Un tour de force étonnant que l’on doit à Simon Rouby, un nouveau venu qui frappe un grand coup.
Bien lui en pris.
LA GLACE ET LE CIEL
de Luc Jacquet (Claude Lorius, Michel Papineschi)
Honte sur moi.
Je connaissais mal l’importance et la carrière de Claude Lorius, glaciologue français.
Grâce à la « LA GLACE ET LE CIEL », oeuvre qui a été projetée en clôture du Festival de Cannes 2015, cette lacune est comblée.
Et de quelle manière.
Entre images d’archives, journal de bord, voix off de l’intéressé et sa présence, nous est dressé un joli et envoûtant documentaire, de son expédition en 1957 (à l’âge de 23 ans) de l’Antarctique jusqu’à nos jours, et de la naissance de sa passion pour l’étude des glaces qu’il sublima et qui permit de précieuses découvertes quant à la compréhension de l’évolution du climat du monde depuis des millénaires.
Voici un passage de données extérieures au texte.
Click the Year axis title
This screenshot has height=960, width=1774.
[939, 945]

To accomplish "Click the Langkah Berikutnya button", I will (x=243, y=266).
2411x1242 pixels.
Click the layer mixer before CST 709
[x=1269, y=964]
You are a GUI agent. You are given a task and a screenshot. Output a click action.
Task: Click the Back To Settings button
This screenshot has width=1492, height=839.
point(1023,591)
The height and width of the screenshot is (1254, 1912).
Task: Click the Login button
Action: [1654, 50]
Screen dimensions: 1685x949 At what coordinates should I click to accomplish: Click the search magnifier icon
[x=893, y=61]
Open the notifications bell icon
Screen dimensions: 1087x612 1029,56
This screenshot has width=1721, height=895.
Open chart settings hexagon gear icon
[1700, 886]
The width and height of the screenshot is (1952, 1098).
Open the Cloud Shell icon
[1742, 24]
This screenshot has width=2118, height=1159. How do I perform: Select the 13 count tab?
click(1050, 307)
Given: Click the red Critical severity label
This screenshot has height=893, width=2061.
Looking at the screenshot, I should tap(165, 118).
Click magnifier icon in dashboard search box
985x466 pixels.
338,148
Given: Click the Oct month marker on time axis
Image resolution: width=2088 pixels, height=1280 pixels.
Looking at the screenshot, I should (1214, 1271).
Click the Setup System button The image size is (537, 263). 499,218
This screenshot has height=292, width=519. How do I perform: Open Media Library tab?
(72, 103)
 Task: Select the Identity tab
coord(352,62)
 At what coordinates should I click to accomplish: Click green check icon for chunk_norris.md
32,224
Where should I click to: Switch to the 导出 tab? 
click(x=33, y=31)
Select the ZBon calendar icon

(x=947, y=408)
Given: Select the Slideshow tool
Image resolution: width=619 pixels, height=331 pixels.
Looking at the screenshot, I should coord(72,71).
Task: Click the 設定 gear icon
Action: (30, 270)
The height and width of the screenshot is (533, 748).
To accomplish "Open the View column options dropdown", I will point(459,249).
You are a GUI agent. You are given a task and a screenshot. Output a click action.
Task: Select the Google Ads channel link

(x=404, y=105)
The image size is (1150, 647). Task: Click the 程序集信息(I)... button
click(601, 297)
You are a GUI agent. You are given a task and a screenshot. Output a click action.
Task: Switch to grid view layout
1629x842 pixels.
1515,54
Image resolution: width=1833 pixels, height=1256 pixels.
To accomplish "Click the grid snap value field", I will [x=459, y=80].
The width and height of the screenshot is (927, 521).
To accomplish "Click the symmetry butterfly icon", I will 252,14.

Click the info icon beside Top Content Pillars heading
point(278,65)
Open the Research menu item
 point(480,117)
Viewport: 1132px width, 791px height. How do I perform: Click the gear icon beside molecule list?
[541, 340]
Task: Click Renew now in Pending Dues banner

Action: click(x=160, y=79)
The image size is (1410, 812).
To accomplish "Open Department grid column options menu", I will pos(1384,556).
Alertant les autorités compétentes du risque de réchauffement climatique de la planète il y a déjà trente ans, ses prédictions se réalisent hélas de nos jours.
Jacquet (« LA MARCHE DE L’EMPEREUR ») nous plonge dans la vie de ce savant essentiel avec simplicité et une redoutable efficacité.
On passe par toutes les émotions.
Le but premier du cinéma.
L’affiche de la semaine : « 007 SPECTRE » de Sam Mendes.
Parce que l’attente est juste I-N-S-U-P-P-O-R-T-A-B-L-E !!!!